Bridging the Digital Divide
One of the greatest obstacles to widespread implementation of remote and hybrid learning models is the Digital Divide; a confluence of socioeconomic factors that results in not all students having equal access to high-speed internet or the devices necessary to access their school’s programs and applications. Multiple studies have found that engagement with online learning was significantly lower in less affluent school districts, and the most common causes were related to limited access to necessary technology and/or network infrastructure.
Private LTE networks on the CBRS band are particularly suited to covering wide areas, as the radio signals travel farther in outdoor settings and are able to maintain their strength as they pass through solid objects. If schools in rural areas or underserved municipal districts are able to build their own high-speed networks on the CBRS band, they can bridge the connectivity gap and give students equal opportunities to make the most of their virtual classrooms.
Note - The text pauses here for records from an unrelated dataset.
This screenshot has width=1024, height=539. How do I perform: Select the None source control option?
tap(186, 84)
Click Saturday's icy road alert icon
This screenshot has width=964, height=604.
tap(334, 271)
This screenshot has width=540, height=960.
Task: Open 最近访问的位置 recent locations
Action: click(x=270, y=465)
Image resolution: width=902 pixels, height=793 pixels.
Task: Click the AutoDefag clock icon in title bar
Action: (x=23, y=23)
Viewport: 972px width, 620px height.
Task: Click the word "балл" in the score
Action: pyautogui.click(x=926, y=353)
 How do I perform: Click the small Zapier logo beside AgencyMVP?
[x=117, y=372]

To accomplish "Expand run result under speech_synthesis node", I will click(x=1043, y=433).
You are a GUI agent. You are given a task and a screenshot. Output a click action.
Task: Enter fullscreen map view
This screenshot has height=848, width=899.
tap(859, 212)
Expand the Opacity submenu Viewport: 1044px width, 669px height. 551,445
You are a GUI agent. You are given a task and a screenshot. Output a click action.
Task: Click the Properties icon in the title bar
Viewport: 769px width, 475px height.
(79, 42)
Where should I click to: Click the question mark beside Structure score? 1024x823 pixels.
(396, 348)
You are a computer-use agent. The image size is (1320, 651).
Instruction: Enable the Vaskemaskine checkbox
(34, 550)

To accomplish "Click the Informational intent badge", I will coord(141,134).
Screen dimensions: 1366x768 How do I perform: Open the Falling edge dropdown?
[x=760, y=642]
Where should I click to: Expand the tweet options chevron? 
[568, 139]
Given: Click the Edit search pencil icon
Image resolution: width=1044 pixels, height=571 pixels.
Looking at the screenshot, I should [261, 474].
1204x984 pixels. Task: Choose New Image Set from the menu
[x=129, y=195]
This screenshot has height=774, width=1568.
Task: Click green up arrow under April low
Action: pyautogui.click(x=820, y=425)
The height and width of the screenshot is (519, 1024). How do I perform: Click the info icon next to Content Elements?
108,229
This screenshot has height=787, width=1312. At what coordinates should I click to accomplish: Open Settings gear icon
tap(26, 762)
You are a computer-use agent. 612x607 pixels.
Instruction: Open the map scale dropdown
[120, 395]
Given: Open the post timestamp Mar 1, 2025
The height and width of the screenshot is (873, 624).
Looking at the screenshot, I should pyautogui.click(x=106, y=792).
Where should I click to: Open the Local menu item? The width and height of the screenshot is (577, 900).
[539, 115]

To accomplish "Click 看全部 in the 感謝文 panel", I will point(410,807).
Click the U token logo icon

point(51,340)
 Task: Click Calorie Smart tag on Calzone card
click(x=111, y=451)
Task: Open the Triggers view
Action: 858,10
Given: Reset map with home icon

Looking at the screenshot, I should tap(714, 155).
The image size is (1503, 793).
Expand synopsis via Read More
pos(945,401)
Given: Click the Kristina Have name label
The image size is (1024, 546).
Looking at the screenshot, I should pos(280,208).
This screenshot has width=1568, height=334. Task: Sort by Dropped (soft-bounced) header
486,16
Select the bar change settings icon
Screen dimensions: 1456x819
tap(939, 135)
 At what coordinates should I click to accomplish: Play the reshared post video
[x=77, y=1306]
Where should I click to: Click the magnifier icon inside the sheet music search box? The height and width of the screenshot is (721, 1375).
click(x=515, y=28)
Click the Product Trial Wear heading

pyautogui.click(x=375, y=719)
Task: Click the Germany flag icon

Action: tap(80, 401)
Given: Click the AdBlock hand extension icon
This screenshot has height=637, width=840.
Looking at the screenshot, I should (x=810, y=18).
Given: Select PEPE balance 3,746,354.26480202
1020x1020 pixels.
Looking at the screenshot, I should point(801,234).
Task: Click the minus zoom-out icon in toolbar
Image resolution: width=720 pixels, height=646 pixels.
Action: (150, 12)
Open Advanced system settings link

Increased Security and Privacy
Data privacy is a concern for most connected applications, but when it comes to education there is added pressure to protect students and their information from bad actors. Private LTE networks are more secure than Wi-Fi networks, requiring any device requesting access to be authenticated through SIM verification before a connection is allowed. School systems with their own Private LTE network can issue secure devices, built specifically for the needs of the student. Without these devices, individuals attempting to access private student data for nefarious purposes will be unable to access the network. Customizable devices designed specifically for private networks also give school administrators the power to limit what content students can search for, in compliance with the regulations set by the Children’s Internet Protection Act (CIPA).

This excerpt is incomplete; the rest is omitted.